Battlefield Acupuncture (BFA) – I presume the name comes from the fact that it is so simple, it could even be used under combat situations – is a form of ear acupuncture developed 20 years ago by Dr Richard Niemtzow. BFA employs gold semipermanent needles that are placed at up to 5 specific sites in one or both ears.  The BFA needles are small conical darts that pierce the outer ear in designated locations and remain in place until they fall out typically within 3–4 days.

The US Defense and Veterans Center for Integrative Pain Management and the Veterans Health Administration National Pain Management Program Office recently completed a 3-year acupuncture education and training program, which deployed certified BFA trainers for the Department of Defense and Veterans Administration medical centers. Over 2800 practitioners were thus trained to provide BFA. The total costs amounted to $ 5.4 million.

This clearly begs the question:


 This review aims to investigate the effects and safety of BFA in adults with pain.
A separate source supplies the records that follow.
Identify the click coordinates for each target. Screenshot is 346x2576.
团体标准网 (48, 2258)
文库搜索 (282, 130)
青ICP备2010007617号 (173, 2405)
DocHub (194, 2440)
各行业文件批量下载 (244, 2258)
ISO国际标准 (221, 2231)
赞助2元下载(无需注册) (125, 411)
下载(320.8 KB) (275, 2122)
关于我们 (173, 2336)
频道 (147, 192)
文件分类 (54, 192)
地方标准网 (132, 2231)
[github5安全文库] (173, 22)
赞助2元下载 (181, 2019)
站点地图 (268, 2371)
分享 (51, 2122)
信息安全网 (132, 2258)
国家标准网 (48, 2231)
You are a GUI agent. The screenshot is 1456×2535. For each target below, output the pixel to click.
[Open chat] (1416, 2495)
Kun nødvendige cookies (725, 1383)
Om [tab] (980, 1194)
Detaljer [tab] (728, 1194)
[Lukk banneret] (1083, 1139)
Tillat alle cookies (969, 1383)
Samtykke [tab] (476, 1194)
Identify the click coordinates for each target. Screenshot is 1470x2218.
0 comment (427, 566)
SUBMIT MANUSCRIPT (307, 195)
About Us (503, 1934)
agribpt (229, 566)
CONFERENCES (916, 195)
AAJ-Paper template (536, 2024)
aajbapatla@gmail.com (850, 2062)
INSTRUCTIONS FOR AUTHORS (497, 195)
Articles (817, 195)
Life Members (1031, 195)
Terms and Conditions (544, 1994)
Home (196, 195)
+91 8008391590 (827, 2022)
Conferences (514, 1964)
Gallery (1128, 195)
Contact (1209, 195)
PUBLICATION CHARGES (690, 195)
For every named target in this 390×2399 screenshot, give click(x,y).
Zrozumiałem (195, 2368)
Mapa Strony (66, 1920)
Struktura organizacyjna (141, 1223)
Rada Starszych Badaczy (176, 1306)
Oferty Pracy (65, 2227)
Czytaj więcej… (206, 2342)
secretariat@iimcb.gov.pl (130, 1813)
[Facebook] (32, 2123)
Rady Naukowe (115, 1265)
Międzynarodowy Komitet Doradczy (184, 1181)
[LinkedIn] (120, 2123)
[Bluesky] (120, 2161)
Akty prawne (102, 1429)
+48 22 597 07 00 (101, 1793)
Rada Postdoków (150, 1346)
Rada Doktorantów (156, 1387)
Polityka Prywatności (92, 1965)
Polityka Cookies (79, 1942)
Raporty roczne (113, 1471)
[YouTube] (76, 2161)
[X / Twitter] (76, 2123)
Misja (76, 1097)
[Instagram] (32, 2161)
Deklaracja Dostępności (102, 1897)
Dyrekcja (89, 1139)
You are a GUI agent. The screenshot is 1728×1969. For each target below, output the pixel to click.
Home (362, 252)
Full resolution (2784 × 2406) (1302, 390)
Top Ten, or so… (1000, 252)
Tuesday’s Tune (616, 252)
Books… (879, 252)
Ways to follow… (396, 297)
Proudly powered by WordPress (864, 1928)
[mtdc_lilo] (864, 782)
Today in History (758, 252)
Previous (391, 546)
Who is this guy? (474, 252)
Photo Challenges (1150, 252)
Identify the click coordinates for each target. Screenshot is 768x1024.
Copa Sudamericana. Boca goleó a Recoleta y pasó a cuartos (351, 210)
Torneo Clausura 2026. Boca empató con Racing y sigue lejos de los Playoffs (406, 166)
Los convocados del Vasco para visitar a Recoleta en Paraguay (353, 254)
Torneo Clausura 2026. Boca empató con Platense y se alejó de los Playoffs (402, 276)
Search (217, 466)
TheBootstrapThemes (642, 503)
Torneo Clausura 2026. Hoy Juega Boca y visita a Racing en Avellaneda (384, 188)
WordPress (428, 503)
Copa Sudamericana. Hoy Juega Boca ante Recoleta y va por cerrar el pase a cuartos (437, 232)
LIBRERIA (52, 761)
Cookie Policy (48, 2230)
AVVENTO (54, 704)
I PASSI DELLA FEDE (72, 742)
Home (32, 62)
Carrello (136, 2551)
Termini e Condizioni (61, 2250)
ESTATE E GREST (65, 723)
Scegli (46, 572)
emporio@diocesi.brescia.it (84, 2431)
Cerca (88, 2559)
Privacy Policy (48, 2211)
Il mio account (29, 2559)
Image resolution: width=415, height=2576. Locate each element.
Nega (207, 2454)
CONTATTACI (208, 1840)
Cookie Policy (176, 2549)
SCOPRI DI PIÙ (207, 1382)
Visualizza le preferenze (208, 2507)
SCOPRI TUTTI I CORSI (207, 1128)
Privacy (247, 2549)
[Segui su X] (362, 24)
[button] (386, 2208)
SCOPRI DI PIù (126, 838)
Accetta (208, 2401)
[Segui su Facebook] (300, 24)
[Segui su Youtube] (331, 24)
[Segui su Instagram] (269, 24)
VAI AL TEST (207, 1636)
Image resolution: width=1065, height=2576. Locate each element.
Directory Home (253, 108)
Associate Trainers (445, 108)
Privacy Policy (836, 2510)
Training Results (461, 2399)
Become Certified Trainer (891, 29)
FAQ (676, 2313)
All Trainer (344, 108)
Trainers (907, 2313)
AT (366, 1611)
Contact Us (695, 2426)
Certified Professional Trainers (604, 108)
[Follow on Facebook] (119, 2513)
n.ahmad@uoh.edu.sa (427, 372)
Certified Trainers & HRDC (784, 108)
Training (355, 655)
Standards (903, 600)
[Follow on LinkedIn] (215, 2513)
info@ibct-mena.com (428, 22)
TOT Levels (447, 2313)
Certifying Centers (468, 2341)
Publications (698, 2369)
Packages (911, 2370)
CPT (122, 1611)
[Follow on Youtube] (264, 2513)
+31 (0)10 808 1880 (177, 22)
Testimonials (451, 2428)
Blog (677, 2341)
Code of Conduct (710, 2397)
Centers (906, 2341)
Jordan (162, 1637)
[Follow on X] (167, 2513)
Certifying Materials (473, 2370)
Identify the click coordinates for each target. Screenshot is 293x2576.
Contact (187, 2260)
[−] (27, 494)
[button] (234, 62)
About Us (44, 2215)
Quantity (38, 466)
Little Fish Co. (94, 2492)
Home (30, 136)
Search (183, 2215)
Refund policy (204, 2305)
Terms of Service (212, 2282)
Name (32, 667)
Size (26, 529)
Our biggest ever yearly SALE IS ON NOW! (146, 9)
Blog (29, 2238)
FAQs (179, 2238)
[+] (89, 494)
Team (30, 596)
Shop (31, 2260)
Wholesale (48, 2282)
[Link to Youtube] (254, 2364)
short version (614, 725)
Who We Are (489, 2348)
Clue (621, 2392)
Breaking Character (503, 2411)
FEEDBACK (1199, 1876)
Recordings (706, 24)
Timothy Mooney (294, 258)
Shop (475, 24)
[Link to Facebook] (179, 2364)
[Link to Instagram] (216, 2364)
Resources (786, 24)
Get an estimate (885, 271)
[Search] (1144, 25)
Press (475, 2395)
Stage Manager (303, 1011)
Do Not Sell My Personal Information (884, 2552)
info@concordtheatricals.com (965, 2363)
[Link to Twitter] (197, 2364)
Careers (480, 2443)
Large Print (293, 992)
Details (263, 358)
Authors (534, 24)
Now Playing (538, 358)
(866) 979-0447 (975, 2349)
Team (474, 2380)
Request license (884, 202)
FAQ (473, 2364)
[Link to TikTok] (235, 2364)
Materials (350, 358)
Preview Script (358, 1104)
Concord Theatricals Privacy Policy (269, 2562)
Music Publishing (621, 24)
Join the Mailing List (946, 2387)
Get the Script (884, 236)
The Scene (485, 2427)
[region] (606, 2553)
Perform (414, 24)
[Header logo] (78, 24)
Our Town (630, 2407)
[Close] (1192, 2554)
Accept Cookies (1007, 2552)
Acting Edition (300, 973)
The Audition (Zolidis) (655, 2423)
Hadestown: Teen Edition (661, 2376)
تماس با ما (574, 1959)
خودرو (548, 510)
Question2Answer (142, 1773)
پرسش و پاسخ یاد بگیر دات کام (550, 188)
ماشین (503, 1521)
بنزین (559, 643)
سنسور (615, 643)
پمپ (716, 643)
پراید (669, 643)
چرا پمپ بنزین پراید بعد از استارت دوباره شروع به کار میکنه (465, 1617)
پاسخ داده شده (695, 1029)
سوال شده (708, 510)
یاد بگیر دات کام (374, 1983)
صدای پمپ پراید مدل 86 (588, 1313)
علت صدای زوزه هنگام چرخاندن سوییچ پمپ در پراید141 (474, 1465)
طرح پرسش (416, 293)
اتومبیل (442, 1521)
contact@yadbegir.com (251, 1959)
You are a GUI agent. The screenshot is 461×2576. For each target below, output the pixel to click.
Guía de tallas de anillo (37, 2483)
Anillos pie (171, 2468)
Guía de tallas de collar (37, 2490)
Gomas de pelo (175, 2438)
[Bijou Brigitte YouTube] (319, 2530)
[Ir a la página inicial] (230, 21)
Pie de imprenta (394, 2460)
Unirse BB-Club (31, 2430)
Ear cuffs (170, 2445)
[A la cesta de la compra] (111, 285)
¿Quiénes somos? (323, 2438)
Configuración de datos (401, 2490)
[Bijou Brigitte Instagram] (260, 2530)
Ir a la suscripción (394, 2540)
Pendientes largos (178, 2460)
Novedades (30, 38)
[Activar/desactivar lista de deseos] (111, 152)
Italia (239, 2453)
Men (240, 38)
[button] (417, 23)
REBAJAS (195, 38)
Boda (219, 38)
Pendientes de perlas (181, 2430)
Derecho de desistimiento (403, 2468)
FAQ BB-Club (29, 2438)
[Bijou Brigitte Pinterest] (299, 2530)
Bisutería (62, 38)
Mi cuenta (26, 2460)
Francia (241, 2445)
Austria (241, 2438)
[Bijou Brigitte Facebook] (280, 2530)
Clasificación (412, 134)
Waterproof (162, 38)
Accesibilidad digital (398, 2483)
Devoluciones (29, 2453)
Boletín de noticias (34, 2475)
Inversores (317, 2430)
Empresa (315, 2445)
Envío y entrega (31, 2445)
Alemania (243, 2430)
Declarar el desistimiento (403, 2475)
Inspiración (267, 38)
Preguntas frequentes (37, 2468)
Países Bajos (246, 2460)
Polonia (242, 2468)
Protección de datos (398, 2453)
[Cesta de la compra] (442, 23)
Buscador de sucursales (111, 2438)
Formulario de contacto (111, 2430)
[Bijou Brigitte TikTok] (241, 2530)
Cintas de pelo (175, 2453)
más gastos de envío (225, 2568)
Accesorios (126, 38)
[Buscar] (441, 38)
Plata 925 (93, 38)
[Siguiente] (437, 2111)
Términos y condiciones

Electronic databases were searched for randomized controlled trials (RCTs) published in English evaluating efficacy and safety of BFA in adults with pain, from database inception to September 6, 2019. The primary outcome was pain intensity change, and the secondary outcome was safety. Nine RCTs were included in this review, and five trials involving 344 participants were analyzed quantitatively. Compared with no intervention, usual care, sham BFA, and delayed BFA interventions, BFA had no significant improvement in the pain intensity felt by adults suffering from pain. Few adverse effects (AEs) were reported with BFA therapy, but they were mild and transitory.

The authors of this review concluded that BFA is a safe, rapid, and easily learned acupuncture technique, mainly used in acute pain management, but no significant efficacy was found in adult individuals with pain, compared with the control groups. Given the poor methodological quality of the included studies, high-quality RCTs with rigorous evaluation methods are needed in the future.

And here are my comments:

  • SAFE? Impossible to tell on the basis of 344 patients.
  • RAPID? True, but meaningless, as it does not work.
  • EASILY LEARNT? True, it’s simple and seems ever so stupid.
  • NO SIGNIFICANT EFFICACY? That I can easily believe.

I am amazed that anyone would fall for an idea as naive as BFA. That it should be the US military is simply hilarious, in my view. I am furthermore baffled that anyone recommends more study of such monumental nonsense.

Why, oh why?

Acupuncture is far-fetched (to put it mildly). Ear acupuncture is positively ridiculous. BFA seems beyond ridiculous and must be the biggest military hoax since general Grigory Aleksandrovich Potemkin painted façades to fool Catherine the Great into thinking that an area was far richer than it truly was.


8 Responses to Battlefield acupuncture: “no significant efficacy”

  • I am not surprised that the US military fell for this. After all, they had men who stared at goats.

  • Somehow telling a possibly armed seriously injured soldier that their pain treatment will be a couple of needles in the ear may not be all that advisable.

    As Les Rose points out it can be amazingly easy to sell crazy things (systems, instruments, training, etc. ) to organizations. There are some rear horror stories in the police field.

    • it can be amazingly easy to sell crazy things (systems, instruments, training, etc. ) to organizations

      Wasn’t there some kind of bomb-detection device that was sold to the Israeli army about ten years ago that was essentially a black box with no functioning parts supposedly working on the principles of dousing?

      • Yup, the ADE-651, containing nothing more sophisticated than a generic anti-theft tag. And yes, it was basically a dowsing rod with a swivelling antenna – and a $ 40,000 price tag, that is.

      • “The ADE 651 is a fake bomb detector[1] produced by the British company Advanced Tactical Security & Communications Ltd (ATSC). Its manufacturer claimed it could detect bombs, guns, ammunition, and more from kilometers away. However, it was a scam, and the device was little more than a dowsing rod. The device was sold for up to US$60,000 each, despite costing almost nothing to produce. It was widely used in the Middle East, and may have led to numerous deadly bombings in Iraq due to its inability to detect explosives. Its inventor, James McCormick, was sentenced to 10 years in prison in 2013 for fraud.”

  • Somehow, ‘battlefield acupuncture’ calls up images of people going at each other with pikes and bayonets and suchlike. Reasonably effective in a way, but not for healing purposes …

  • $5.4 million is petty cash when it comes to defense budgets.

    • That’s why I’m trying to sell battlefield voodoo kits: for each soldier, there’s a set of needles (which can double as acupuncture needles) and a dolly. When the enemy approaches, they whip out their dolls and stab the enemy’s effigy with one or more needles.